**Supplied material:**

=======

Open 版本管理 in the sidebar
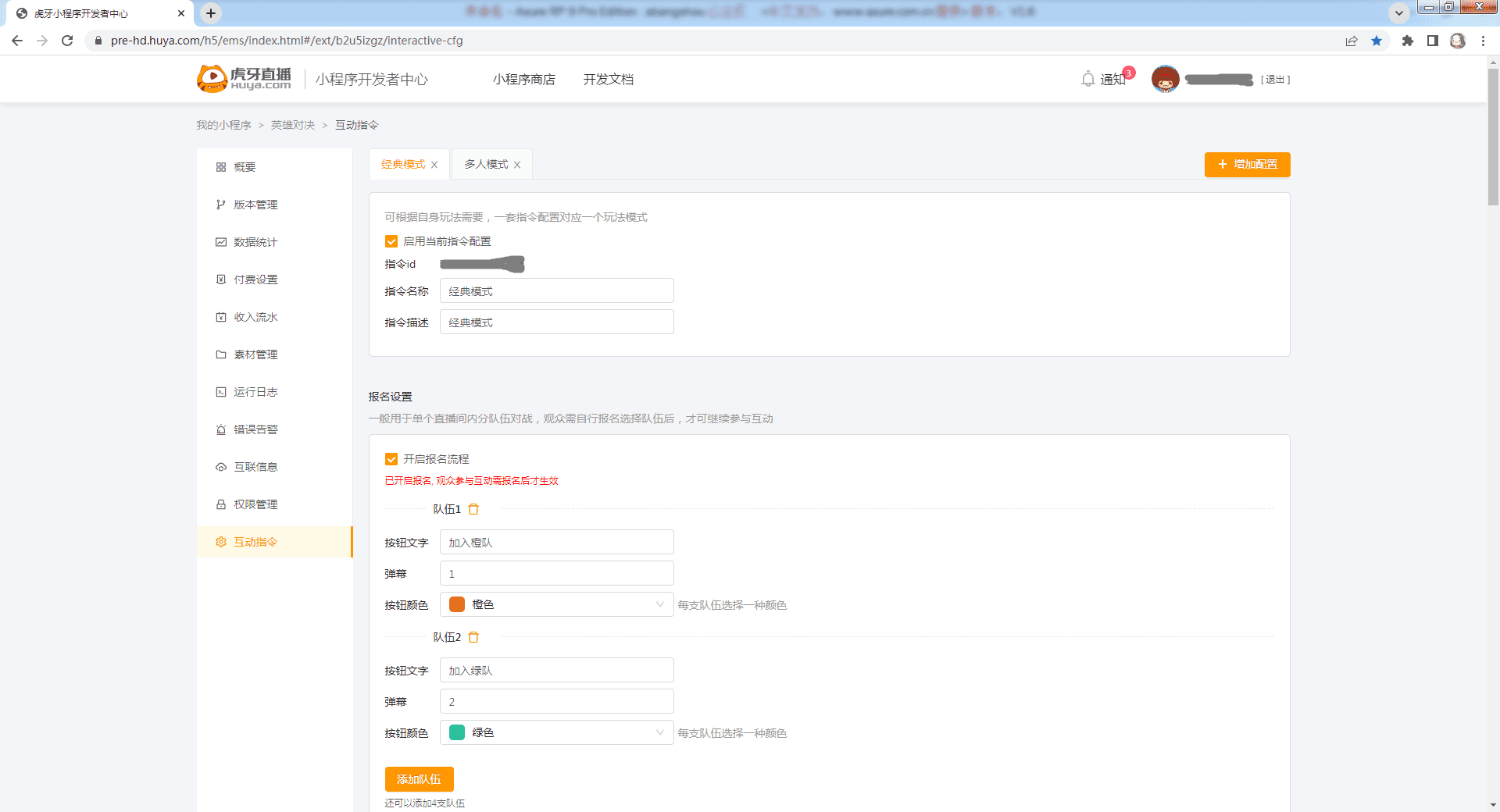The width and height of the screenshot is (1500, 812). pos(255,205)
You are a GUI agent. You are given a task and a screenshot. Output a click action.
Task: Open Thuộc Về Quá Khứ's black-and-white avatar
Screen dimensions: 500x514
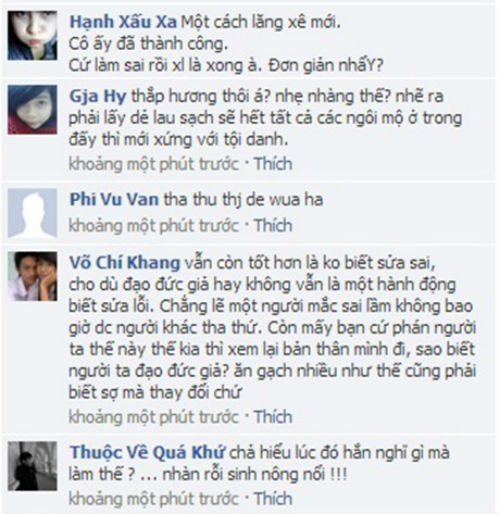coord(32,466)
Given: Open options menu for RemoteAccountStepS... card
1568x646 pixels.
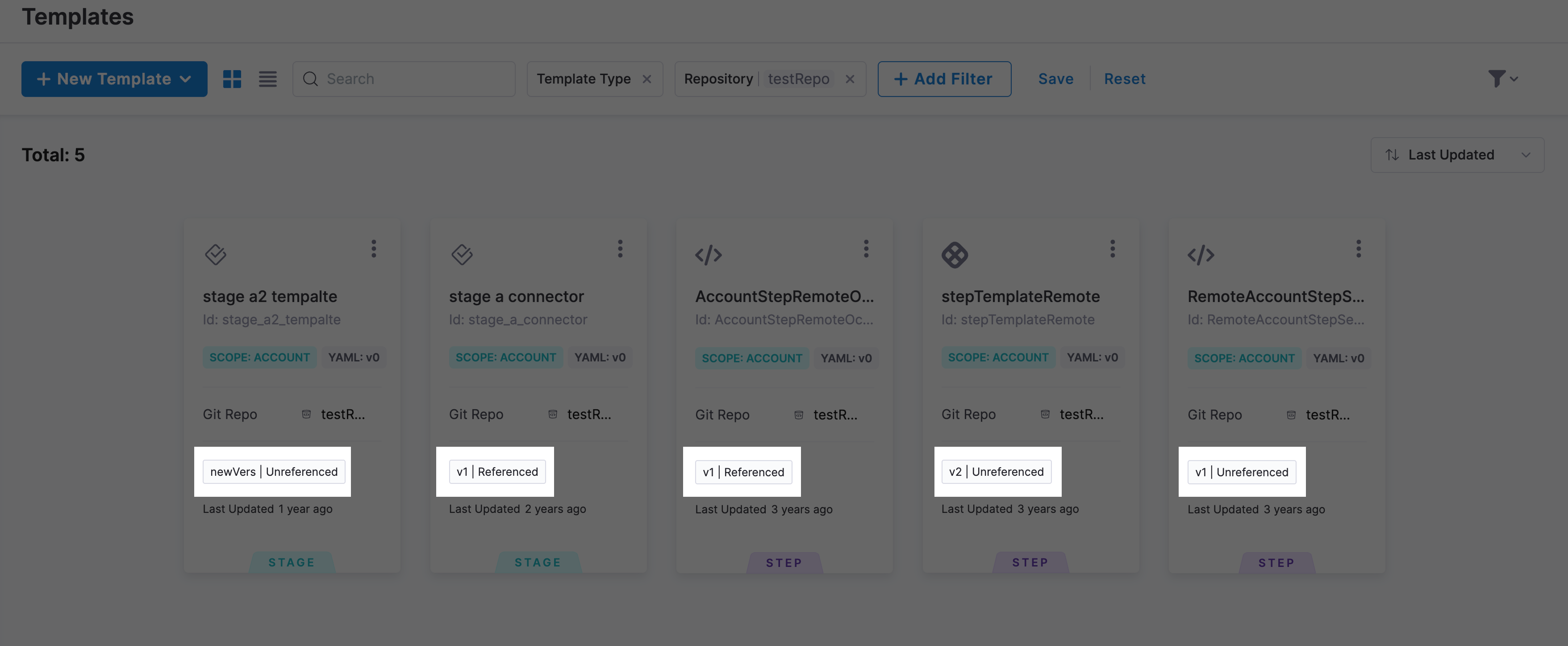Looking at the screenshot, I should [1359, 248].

=======

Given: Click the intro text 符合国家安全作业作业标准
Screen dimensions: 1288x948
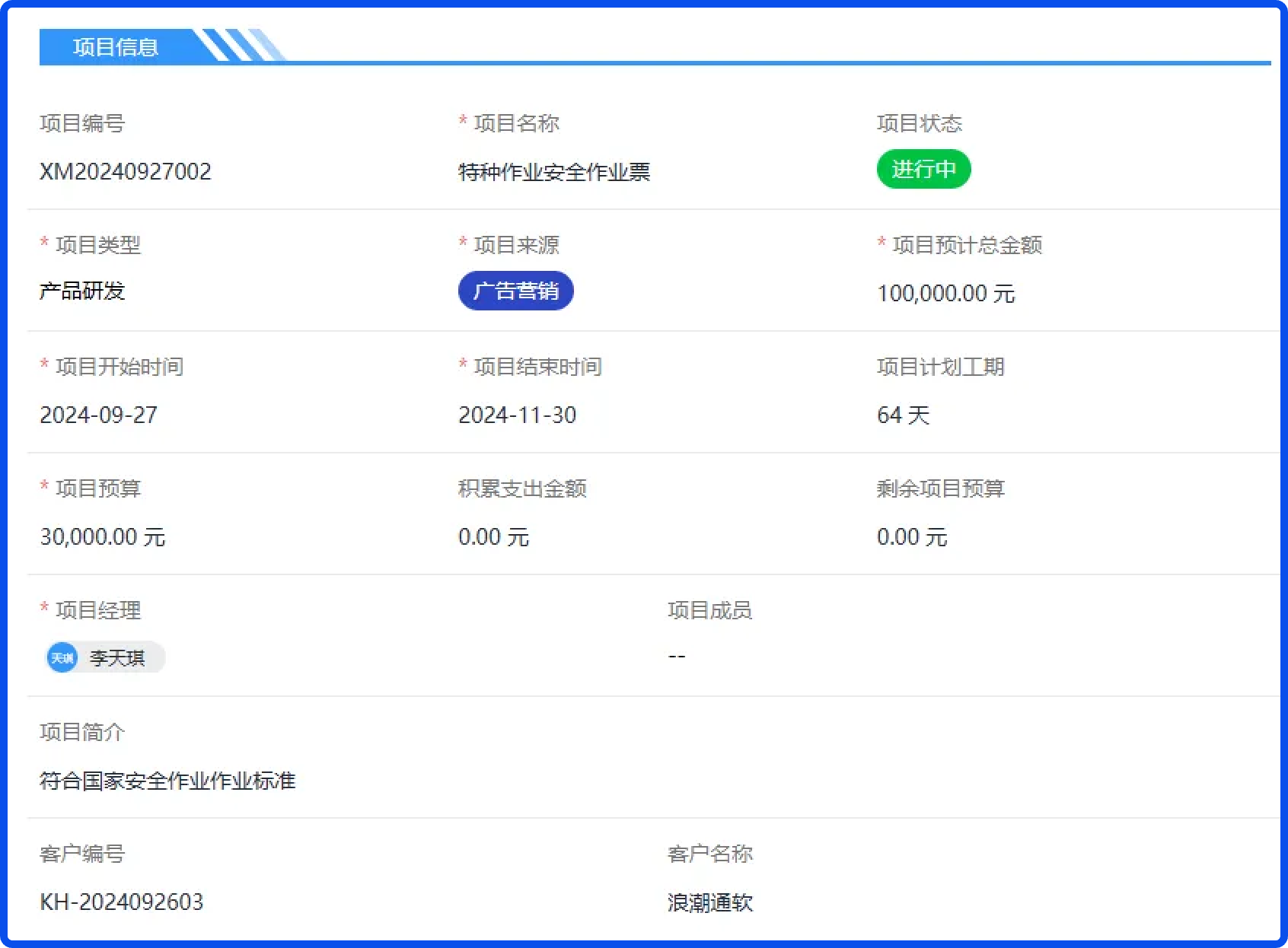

=======

**Exercise:**
Return a word-for-word copy of the lines above from the one holding "Given: Click the intro text 符合国家安全作业作业标准" through the one holding "Screen dimensions: 1288x948", with both of them included and nothing besides.

**The completed task:**
Given: Click the intro text 符合国家安全作业作业标准
Screen dimensions: 1288x948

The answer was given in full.